• _Source document_
Mike Plottel – GoCrisis Senior Associate
Clarity on safety governance is always important to an organization and it has become even more so as companies regroup following the Covid-19 pandemic. During the pandemic many organizations undertook massive realignment of resources and priorities in pursuit of survival and profitability, so it is important to ensure that safety accountabilities and responsibilities remain appropriately placed and well defined within the corporate structure.
To ensure an effective safety governance model, safety accountabilities and responsibilities must be well understood throughout the organization. Under a typical Safety Management System (SMS) the Accountable Executive (usually the CEO) is accountable to their Board of Directors and to regulatory authorities for safety performance. Each leader reporting to the Accountable Executive is responsible for safety performance within their department or section, and the Head of Safety (or Safety Manager, Director of Safety, VP Safety, etc.) is responsible to establish and maintain an effective SMS.
This governance structure is relatively straightforward for smaller organizations where the CEO has a direct relationship with, and good visibility into, each segment of their business. Ensuring appropriate safety governance becomes more difficult in larger organizations with multiple business units, each of which may have its own CEO and regulatory oversight. In these complex organizations, each business unit may have its own Accountable Executive for regulatory purposes, while the group CEO retains accountability to their Board of Directors.
Some complex organizations have decided to consolidate business units’ safety teams and processes at the group level. This structure provides cost savings, ensures consistency across business units, eliminates redundancies and enables easier safety performance management. If organizational needs or regulations do not require each business unit to appoint an Accountable Executive and Head of Safety, the consolidated group safety team can achieve these goals so long as it is appropriately resourced and maintains a positive working relationship with each business unit. In this scenario, safety governance can be maintained at the group level.

• _Task instructions_
1) Decide whether each statement below agrees with the article on safety governance. Answer yes or no, and quote the words from the article that settle it.
(a) Under a typical Safety Management System, the Head of Safety is accountable to the Board of Directors for safety performance.
(b) Consolidating safety teams at the group level ensures consistency across business units.
(c) The article calls the governance structure relatively straightforward for smaller organizations.
2) Answer these questions from the article on safety governance:
(a) Who usually serves as the Accountable Executive under a typical Safety Management System?
(b) In complex organizations, to whom does the group CEO retain accountability?
(c) Besides maintaining a positive working relationship with each business unit, what must a consolidated group safety team be?
3) Extend the article on safety governance by writing what follows its final sentence about maintaining safety governance at the group level.

• _Information provided_
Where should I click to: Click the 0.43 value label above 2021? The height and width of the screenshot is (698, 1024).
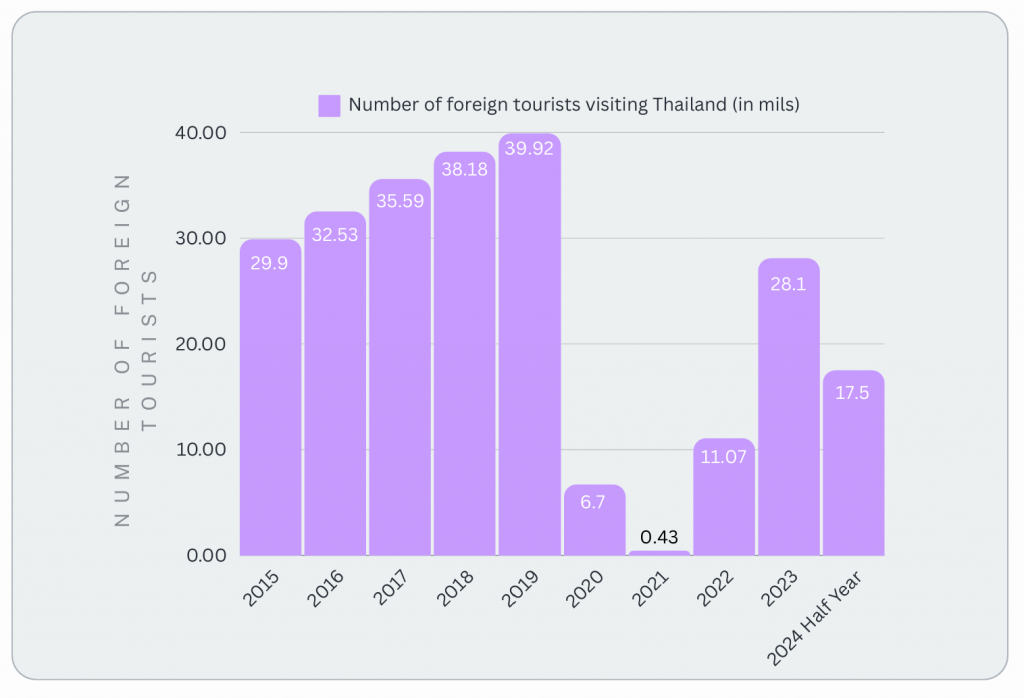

• _Exercise results_
1)
(a) No: "the Accountable Executive (usually the CEO) is accountable to their Board of Directors and to regulatory authorities for safety performance"
(b) Yes: "ensures consistency across business units"
(c) Yes: "This governance structure is relatively straightforward for smaller organizations"

2)
(a) The CEO
(b) Their Board of Directors
(c) Appropriately resourced

3)
Safety is often proclaimed as an organization’s top priority because, without customer, employee and shareholder confidence in safe operations, all other business functions become less important or even irrelevant. But setting safety as the organization’s top priority is not enough to effectively protect people and assets and to ensure the long-term viability of the organization.
One weakness of this model is that priorities change with time and circumstances. We certainly saw this happen during the Covid-19 pandemic when many organizations raised basic survival to the top of their priority lists. By simply espousing safety as its top priority the organization cannot embed a burning desire for safety into its culture and each member’s psyche.
To truly entrench safety in everything we do, the organization must embrace safety as a core value which is reflected in all its activities from onboarding of employees to process development, change management, performance measurement and even its management systems.
When every member of the organization takes responsibility for individual and collective safety, and the organization encourages this behaviour, safety becomes a core value as well as a top priority. Only then can customers, employees and shareholders be truly confident that everything possible is being done to ensure their long-term individual, collective and corporate wellbeing.
In cases where a group safety team is established but each business unit retains its own Accountable Executive and Head of Safety, care must be taken to ensure that only transactional activities are centred in the group safety team and that appropriate safety responsibilities, accountabilities and resources remain at the business unit level. Some examples of transactional safety activities include performance of audits and investigations, document management and safety data analysis.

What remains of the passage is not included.